(Aim of the task):
This exercise calls for duplicating every entry below exactly, without the images.

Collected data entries
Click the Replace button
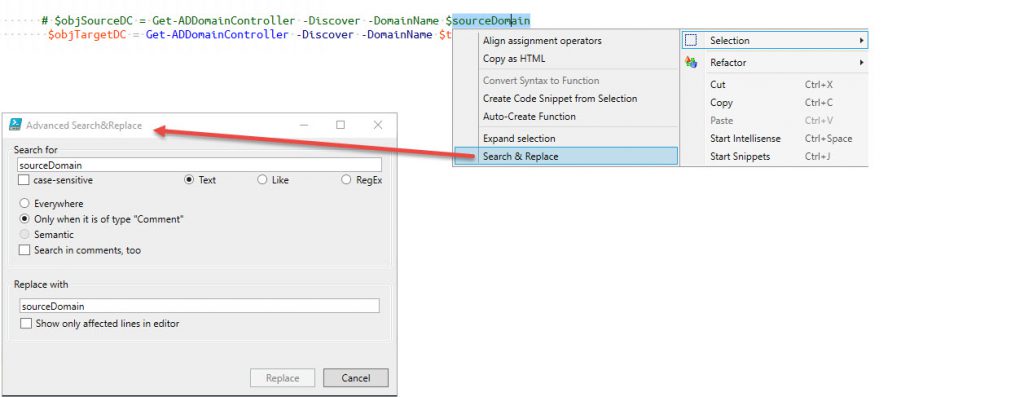pos(282,378)
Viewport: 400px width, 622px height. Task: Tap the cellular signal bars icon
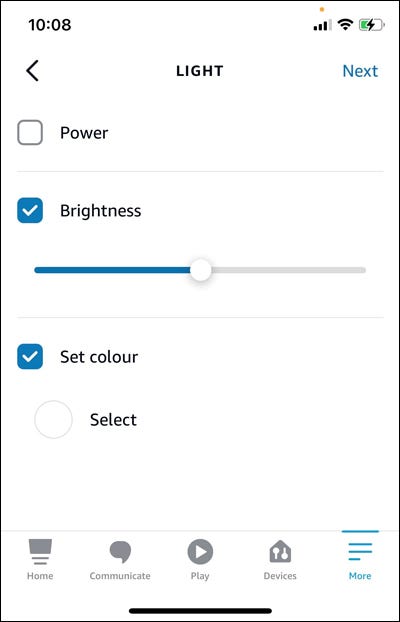(x=322, y=26)
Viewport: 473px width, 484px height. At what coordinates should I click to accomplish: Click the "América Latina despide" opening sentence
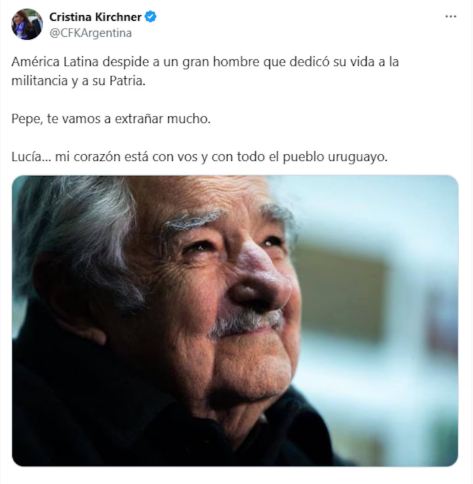(205, 71)
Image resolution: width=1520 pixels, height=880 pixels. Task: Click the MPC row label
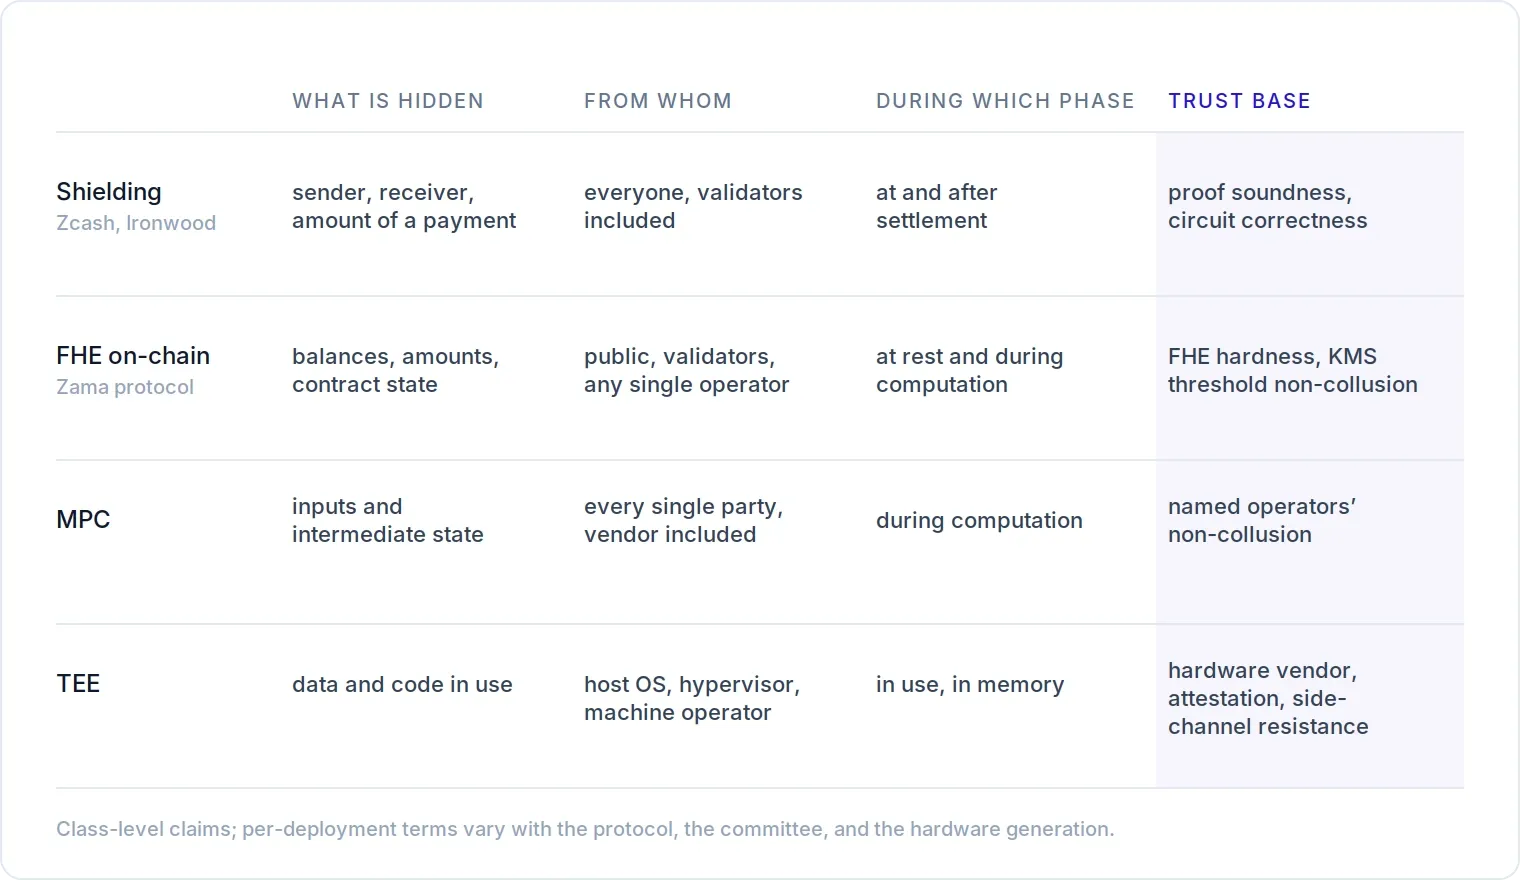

(Task output):
Click the Replace button
pos(282,378)
Viewport: 400px width, 622px height. Task: Tap the cellular signal bars icon
(x=322, y=26)
Viewport: 473px width, 484px height. At what coordinates should I click to accomplish: Click the "América Latina despide" opening sentence
(205, 71)
Image resolution: width=1520 pixels, height=880 pixels. Task: Click the MPC row label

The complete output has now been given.